▶ Provided data
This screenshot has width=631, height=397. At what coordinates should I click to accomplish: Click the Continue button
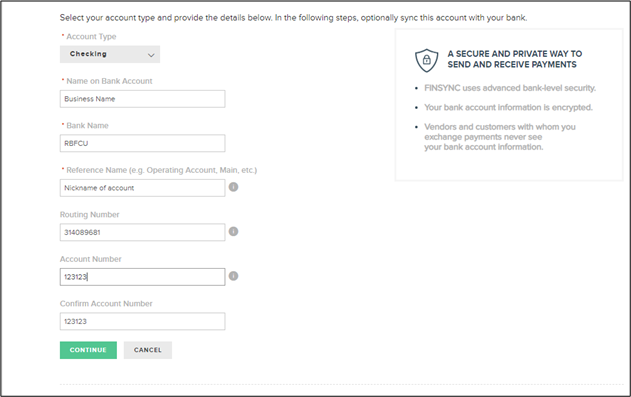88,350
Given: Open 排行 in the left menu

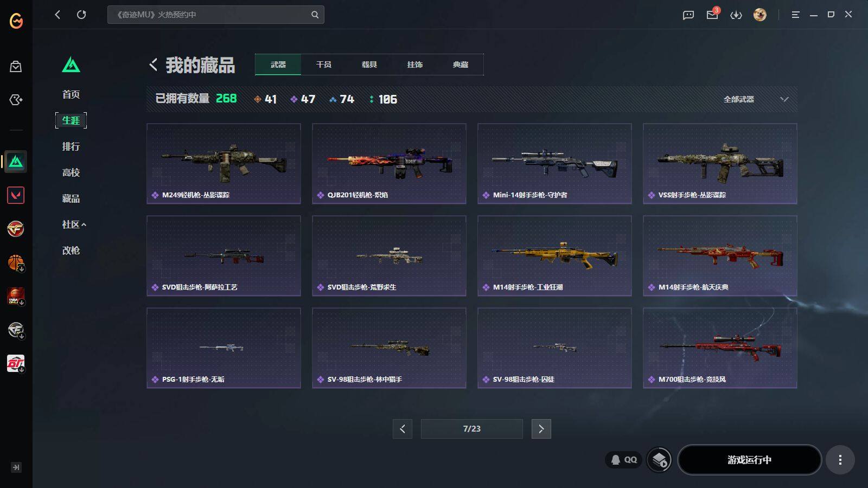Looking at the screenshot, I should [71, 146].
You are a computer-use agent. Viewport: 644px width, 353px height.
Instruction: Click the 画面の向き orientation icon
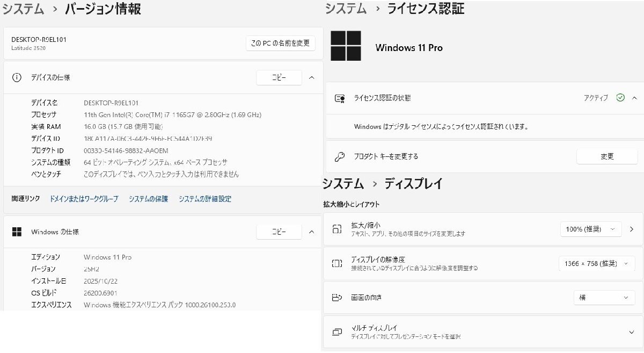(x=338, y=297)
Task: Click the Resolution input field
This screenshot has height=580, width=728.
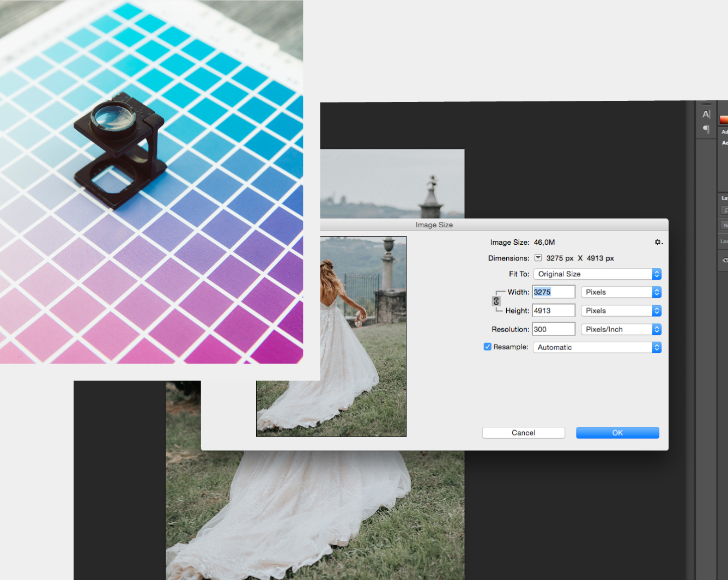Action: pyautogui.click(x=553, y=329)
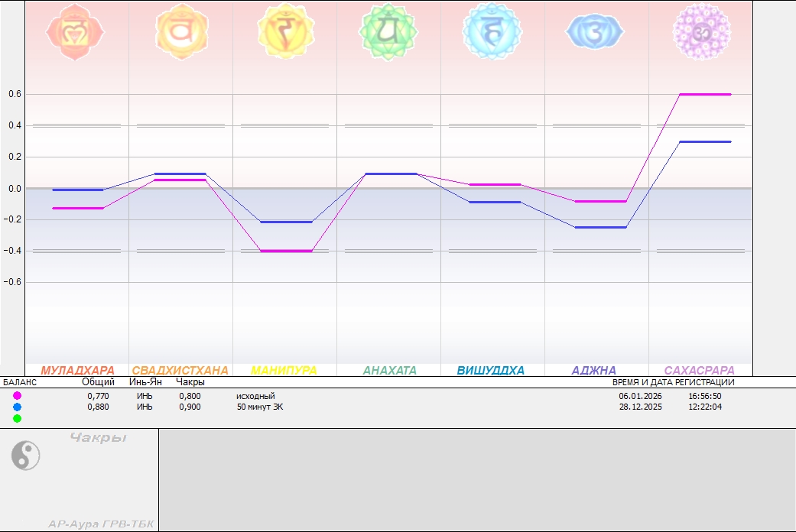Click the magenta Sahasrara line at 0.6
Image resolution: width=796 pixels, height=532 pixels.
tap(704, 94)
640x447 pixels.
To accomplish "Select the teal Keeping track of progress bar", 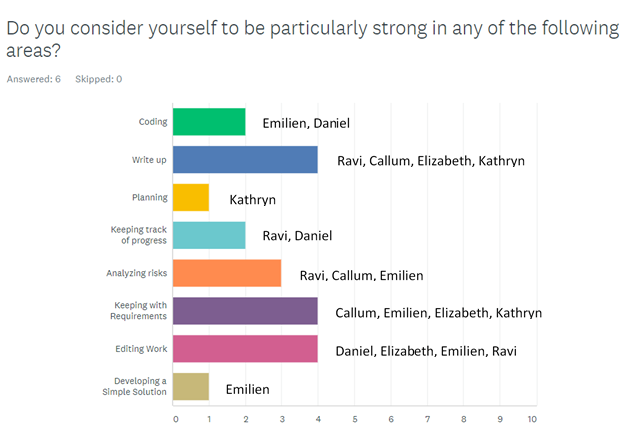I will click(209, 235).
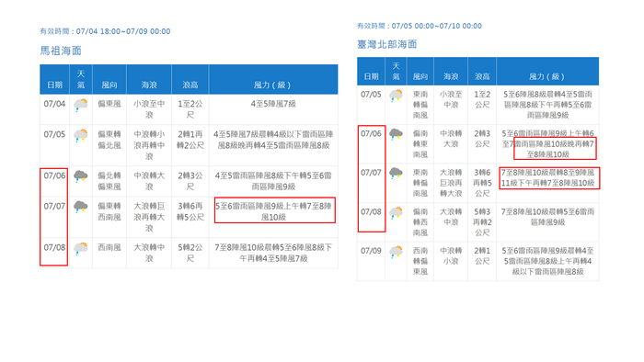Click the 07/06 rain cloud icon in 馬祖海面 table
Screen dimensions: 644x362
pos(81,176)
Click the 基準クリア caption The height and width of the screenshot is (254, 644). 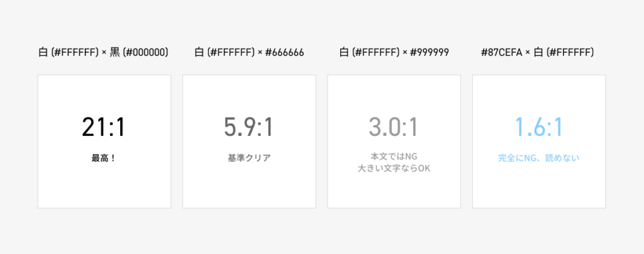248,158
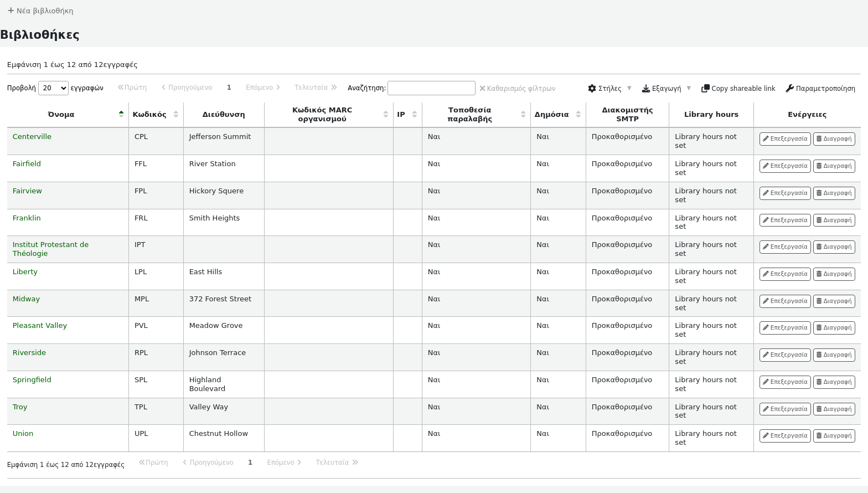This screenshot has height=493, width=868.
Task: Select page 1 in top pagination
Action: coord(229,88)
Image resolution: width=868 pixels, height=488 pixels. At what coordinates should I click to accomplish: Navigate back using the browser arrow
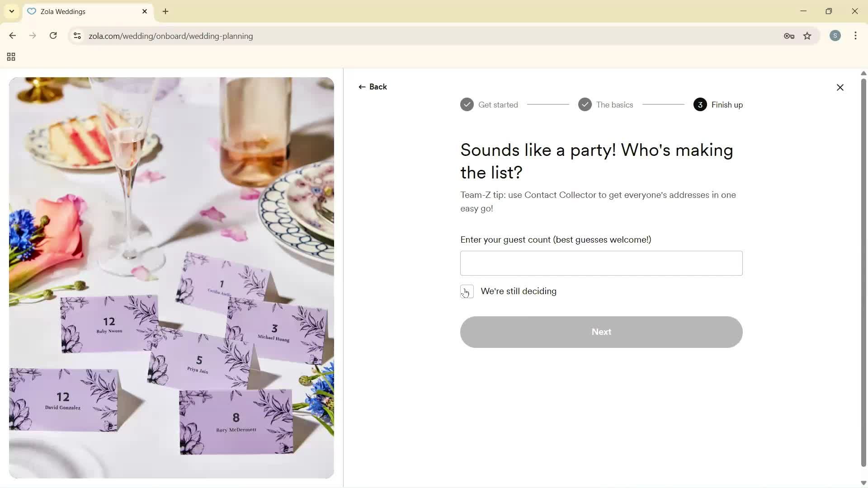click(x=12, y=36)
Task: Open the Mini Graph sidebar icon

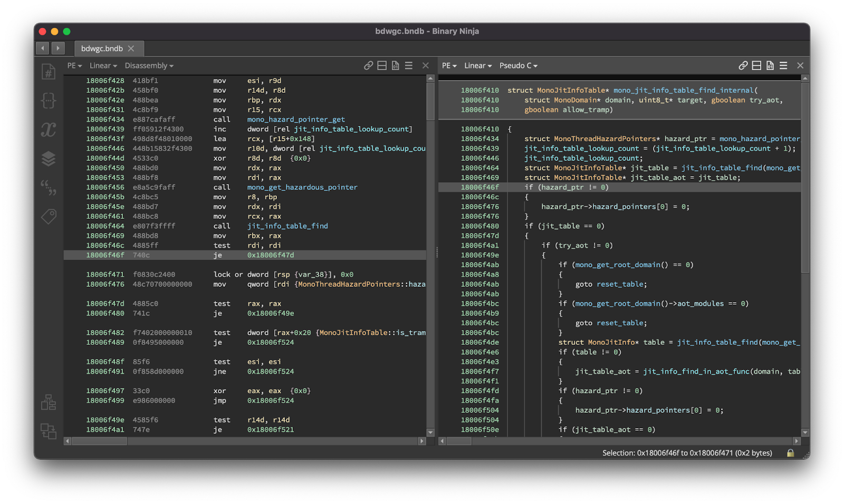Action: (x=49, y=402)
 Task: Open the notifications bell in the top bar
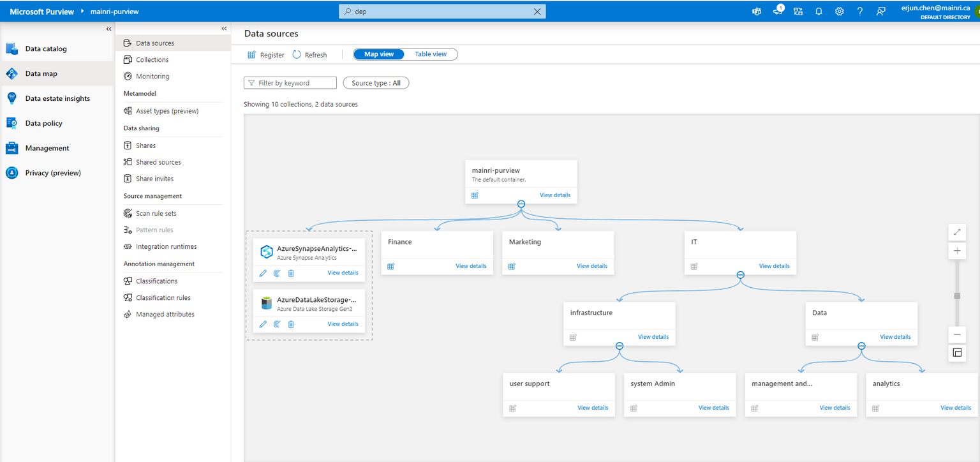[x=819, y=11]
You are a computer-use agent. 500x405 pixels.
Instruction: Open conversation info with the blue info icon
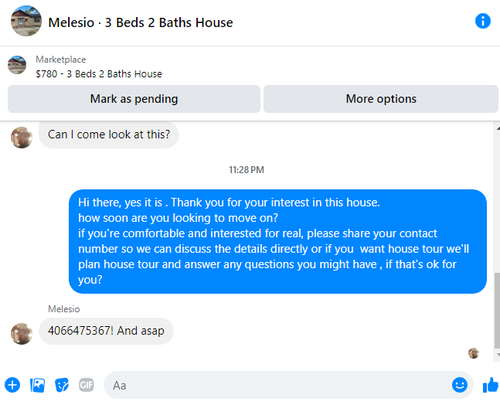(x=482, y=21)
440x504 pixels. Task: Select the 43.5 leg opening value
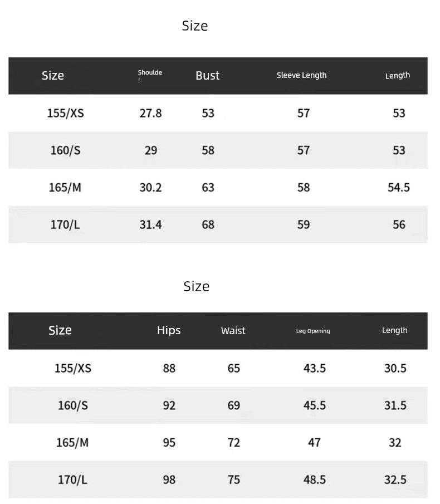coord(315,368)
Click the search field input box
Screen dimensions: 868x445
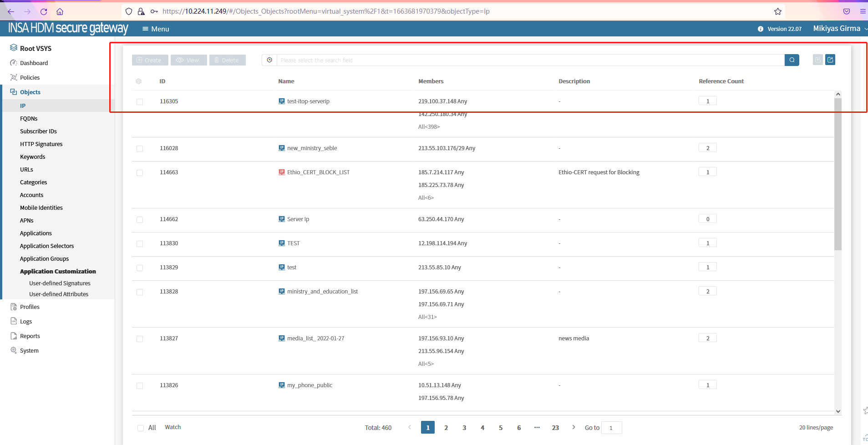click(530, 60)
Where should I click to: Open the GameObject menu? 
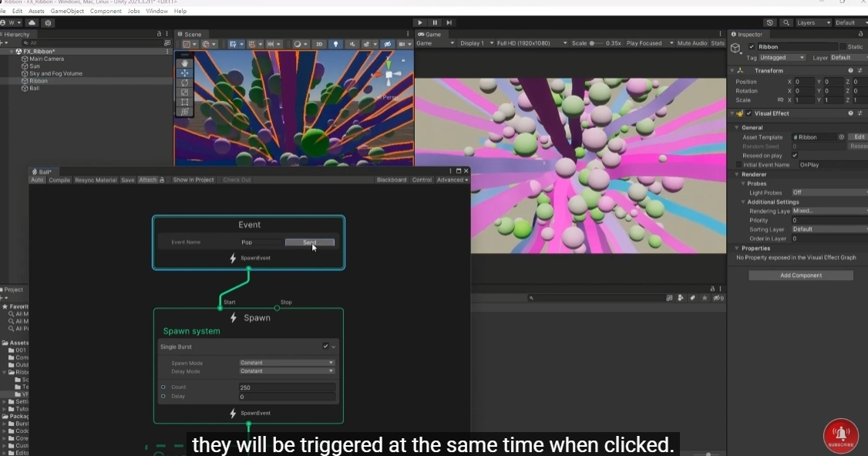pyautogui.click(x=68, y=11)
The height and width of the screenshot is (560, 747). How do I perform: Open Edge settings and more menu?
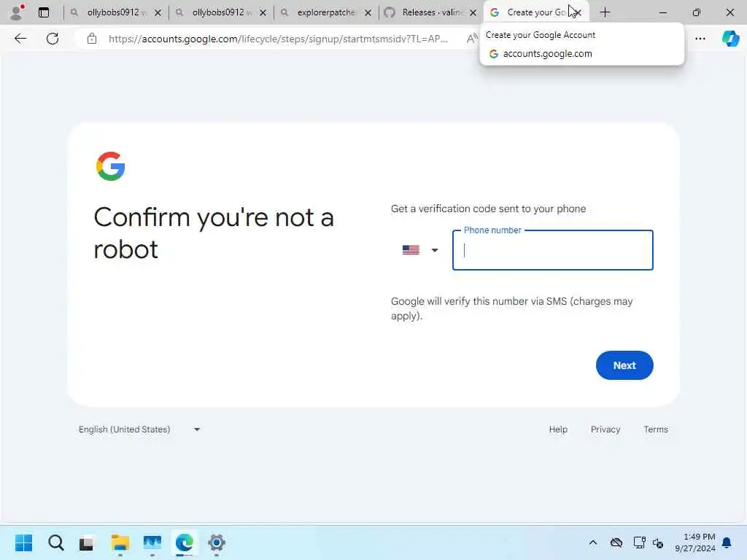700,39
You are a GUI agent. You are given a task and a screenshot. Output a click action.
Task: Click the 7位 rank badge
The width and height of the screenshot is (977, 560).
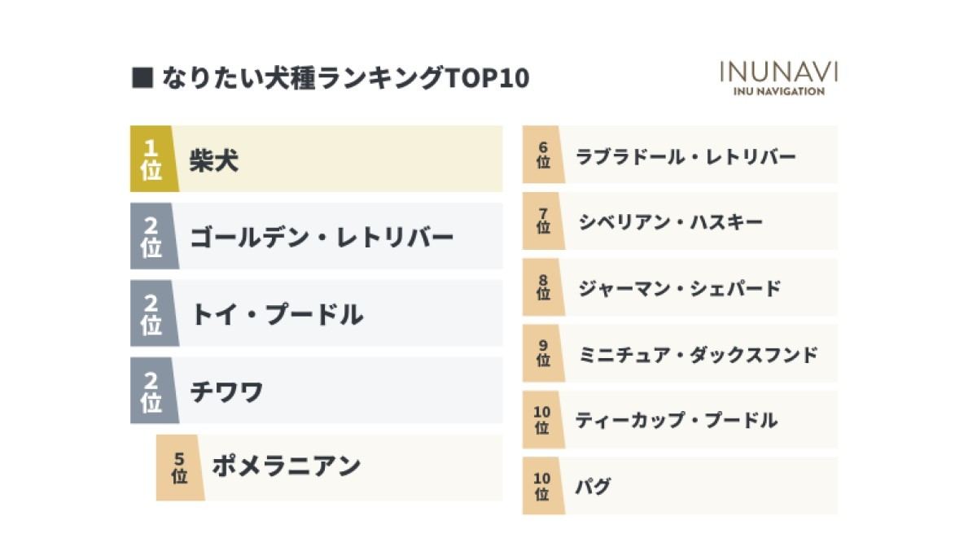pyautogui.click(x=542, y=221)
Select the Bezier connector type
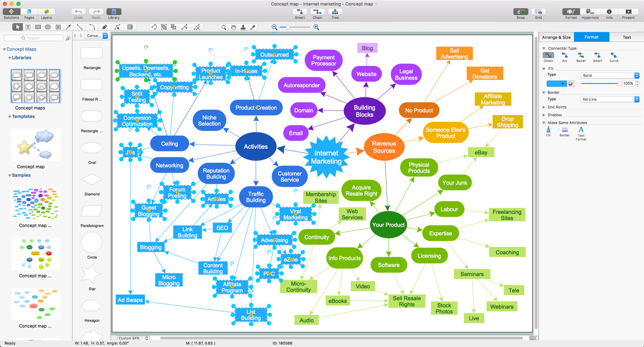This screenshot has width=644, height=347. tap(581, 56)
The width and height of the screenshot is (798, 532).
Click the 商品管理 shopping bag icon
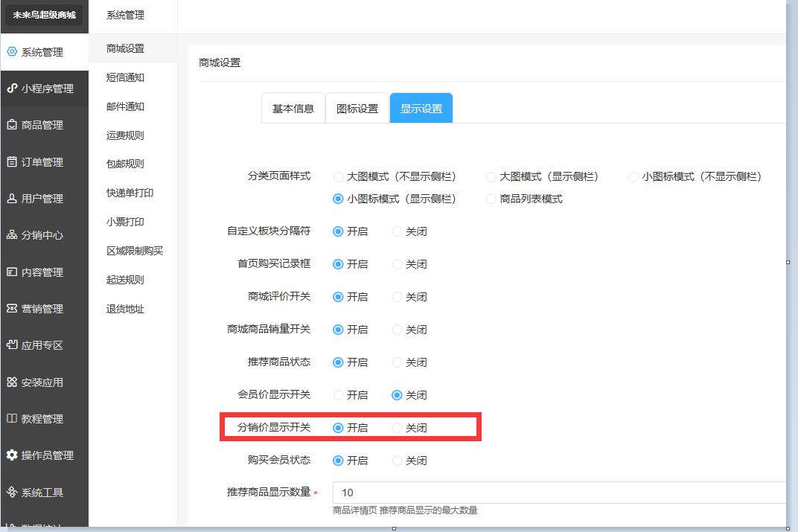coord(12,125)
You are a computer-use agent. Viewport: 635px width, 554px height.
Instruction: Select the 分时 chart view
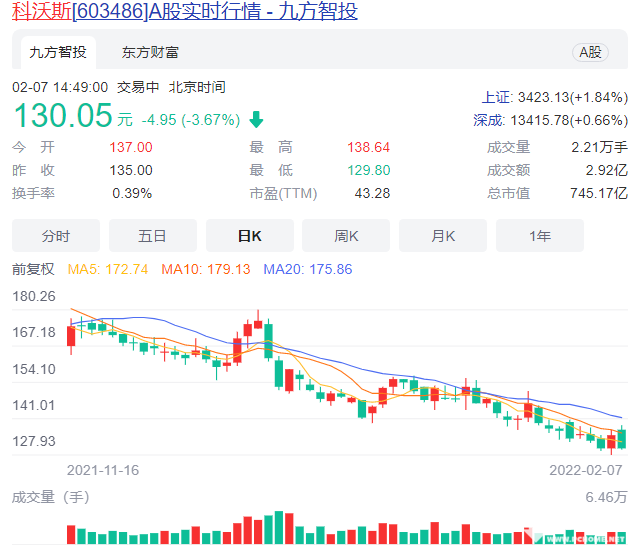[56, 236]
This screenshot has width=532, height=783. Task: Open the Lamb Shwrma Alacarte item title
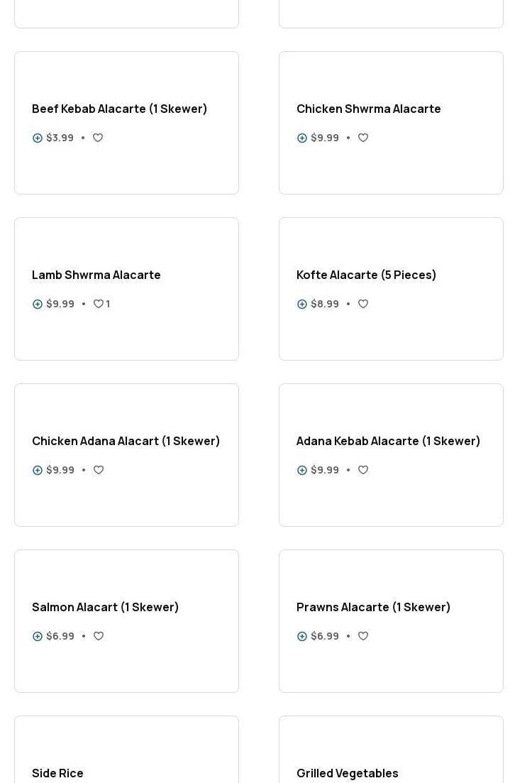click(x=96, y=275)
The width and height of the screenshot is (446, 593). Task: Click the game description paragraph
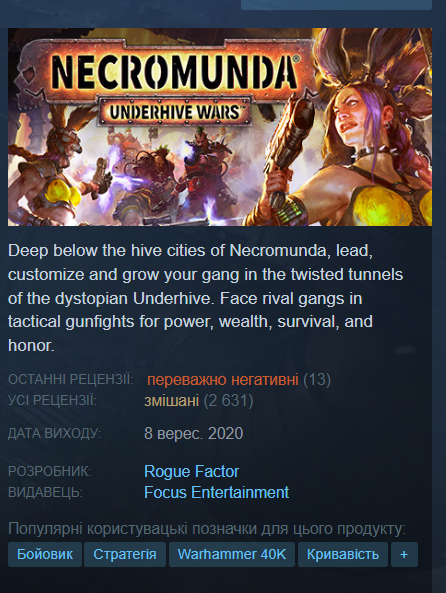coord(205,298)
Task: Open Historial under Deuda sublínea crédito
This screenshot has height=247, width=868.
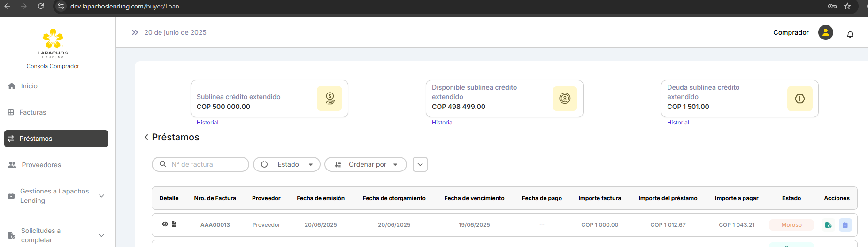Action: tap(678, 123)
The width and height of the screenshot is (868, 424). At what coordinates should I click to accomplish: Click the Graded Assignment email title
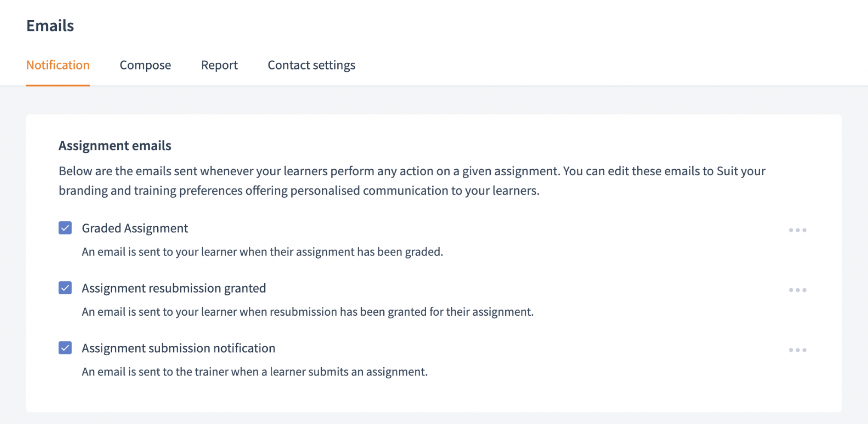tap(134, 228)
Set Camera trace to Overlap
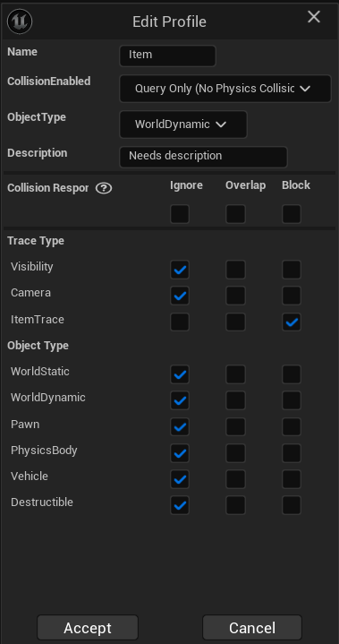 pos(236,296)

▶ Your assignment
Pictures are to be left out; the lines from the start of the records above through the line holding "You are a computer-use agent. Viewport: 644px" are to be returned exactly.

▶ Problem solution
This screenshot has width=631, height=397. At what coordinates should I click to accomplish: Click the Continue button
88,350
Given: Open 排行 in the left menu

Looking at the screenshot, I should [71, 146].
You are a computer-use agent. Viewport: 644px width, 353px height.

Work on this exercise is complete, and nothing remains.